4 Regarding the murder, Brown testified that he was unloading his belongings to bring to his sister’s residence when Gallegos intentionally bumped into him and stole something. Brown told the jury, “it took me a couple of minutes, and I was contemplating on am I gonna do something to this dude?” After “digesting” the situation, Brown “came to the conclusion” that he was going to “whoop [Gallegos’s] ass.” Even though he could have immediately pursued Gallegos, Brown’s belongings were vulnerable, so Brown decided to repack his car.
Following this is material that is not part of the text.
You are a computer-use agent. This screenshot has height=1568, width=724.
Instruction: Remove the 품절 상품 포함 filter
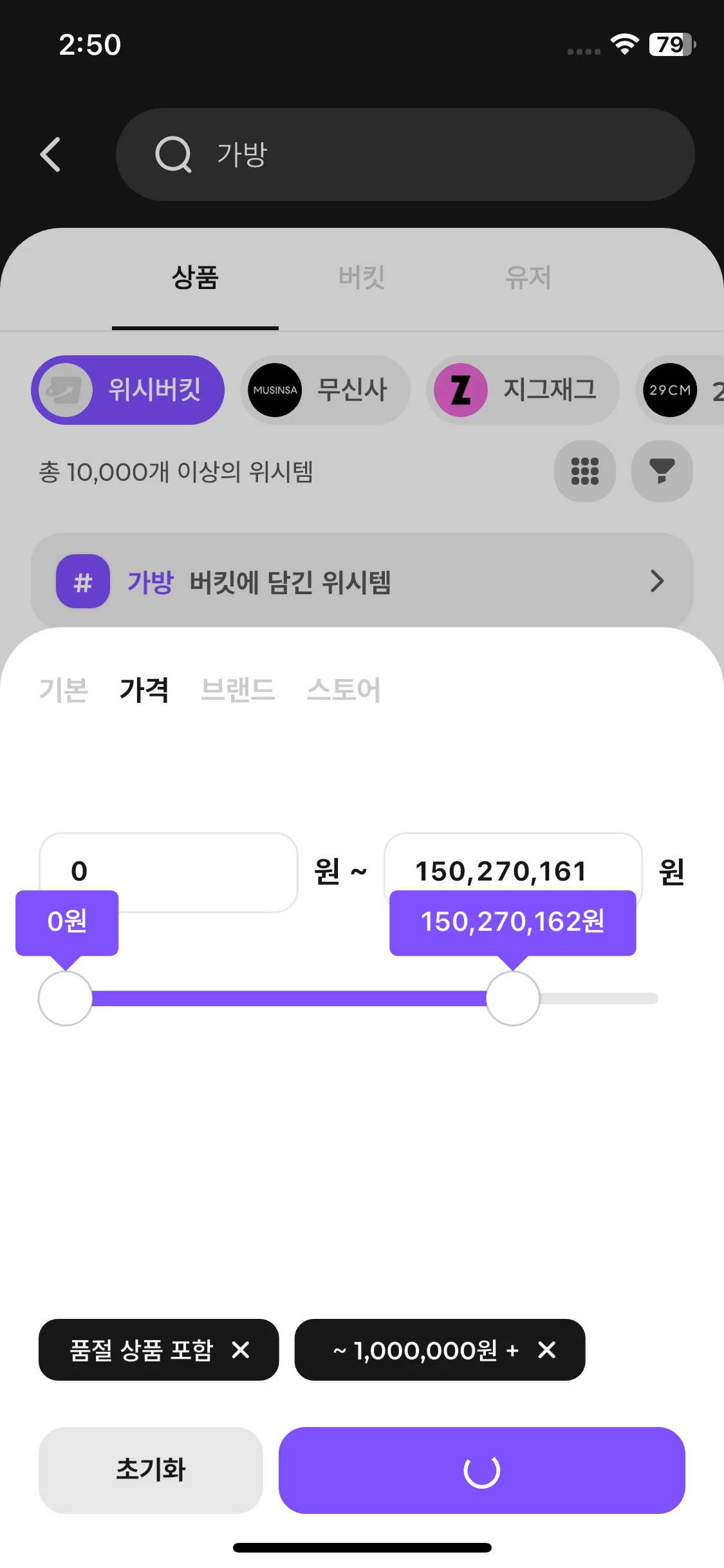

This took about five minutes because Brown had to pack his items in a manner that did not obstruct his view while driving. Brown then drove off looking for Gallegos. Brown admitted being the initial aggressor but claimed that Gallegos sliced him with a blade when the two were under the semitruck. In response, Brown testified, “I had fear for my life. . . . So I went into whatever you want to call it to survive a situation. I don’t know how I got there, but I knew what I had to do. And I knew how I feel. I felt I was gonna lose my life at that moment. So I responded to the situation.” Brown testified that Gallegos dropped his knife, but he was reaching for it and ultimately picked it up, so Brown considered Gallegos a threat when Brown stabbed Gallegos. Nonetheless, Brown acknowledged that he could have left prior to drawing his knife, and when the knife got caught in his shirt, Brown had already decided that he was going to stab Gallegos. After he stabbed Gallegos twice, Brown “considered the threat somewhat neutralized.” But after driving around the block and seeing Gallegos “still walking strong,” Brown feared for his sister’s life because he thought Gallegos would retaliate against her. So, believing his actions were justified, Brown “ran [Gallegos] over to terminate him. To terminate his threat.”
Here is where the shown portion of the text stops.